Dalam Kamus Besar Bahasa Indonesia edisi ke empat (2008), integrasi adalah pembauran hingga menjadi satu kesatuan yang utuh atau bulat. Sedangkan menurut Harimurti Kridalaksana dalam Kamus Linguistik (2008), Integrasi adalah bilingualisme, yaitu penggunaan secara sistematis unsure bahasa lain seolah-olah merupakan bagian dari suatu bahasa sendiri tanpa disadari oleh pemakainya. Dalam hal ini Mackey (1968) menjelaskan bahwa integrasi adalah unsur-unsur bahasa lain yang digunakan dalam bahasa tertentu dan dianggap sudah menjadi warga bahasa tersebut. Tidak dianggap lagi sebagai unsur pinjaman atau pungutan. Jadi penerimaan unsure bahasa lain dalam bahasa tertentu sampai menjadi berstatus integrasi memerlukan waktu yang relatif panjang.
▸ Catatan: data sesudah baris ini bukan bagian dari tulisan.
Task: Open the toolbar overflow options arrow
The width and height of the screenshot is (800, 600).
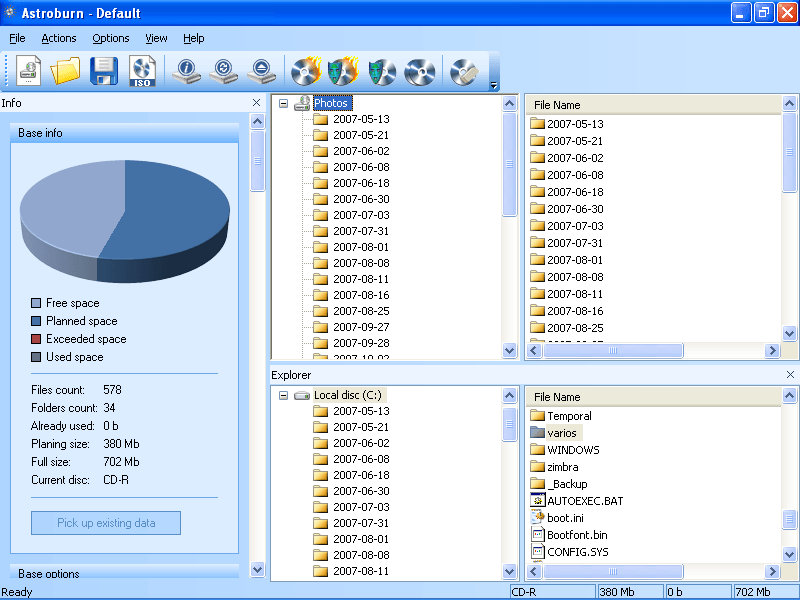Action: tap(493, 85)
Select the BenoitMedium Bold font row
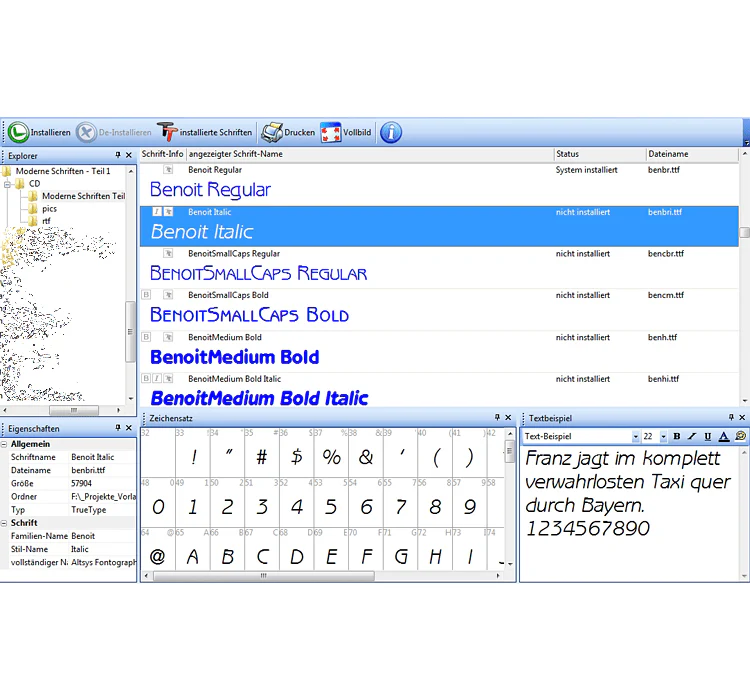This screenshot has width=750, height=700. tap(439, 351)
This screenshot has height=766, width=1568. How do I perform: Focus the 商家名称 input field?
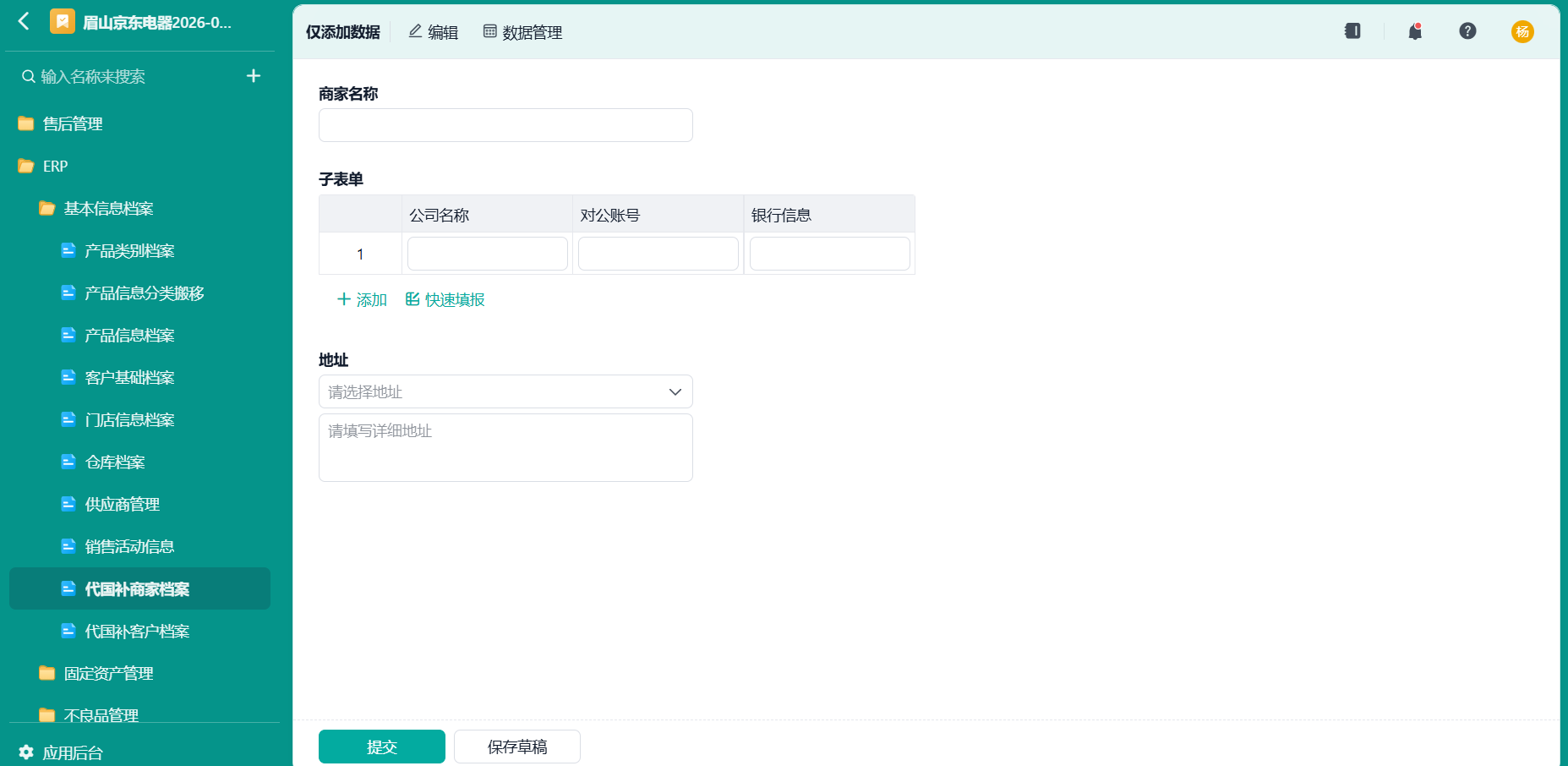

Proses penerimaan unsur bahasa asing, khususnya unsure kostakata di dalam bahasa Indonesia pada awalnya tampak banyak dilakukan secara audial. Artinya, mula-mula penutur mencoba mendengar butir-butir leksikal itu dituturkan oleh penutur aslinya, lalu mencoba menggunakannya. Apa yang didengar oleh telinga, itulah yang diujarkan lalu dituliskan. Oleh karena itu kostakata yang diterima seringkali menampakkan cirri ketidakteraturan bila dibandingkan dengan kostakata aslinya. Contoh kostakata bahasa Indonesia berikut dengan bentuk aslinya.
Domme kracht dongkrak
Voorloper pelopor
Zuursak    sirsak
Pada tahap berikutnya setelah pemerintah mengeluarkan Pedoman Umum Pembentukan Istilah dan Pedoman Umum Ejaan Bahasa Indonesia yang Disempurnakan, penerimaan dan penyerapan kata asing dilakukan secara visual. Artinya, penyerapan itu dilakukan melalui bentuk-bentuk aslinya, lalu bentuk tulisan itu disesuaikan menurut aturan yang terdapat dalam kedua dokumen kebahasaan di atas. Misalnya system, menjadi sistem, dan phonem menjadi fonem. Sebuah serapan yang telah berada pada tingkat integrasi, maka artinya kata serapan itu sudah disetujui, karena itu proses yang terjadi dalam integrasi ini lazim disebut konvergensi.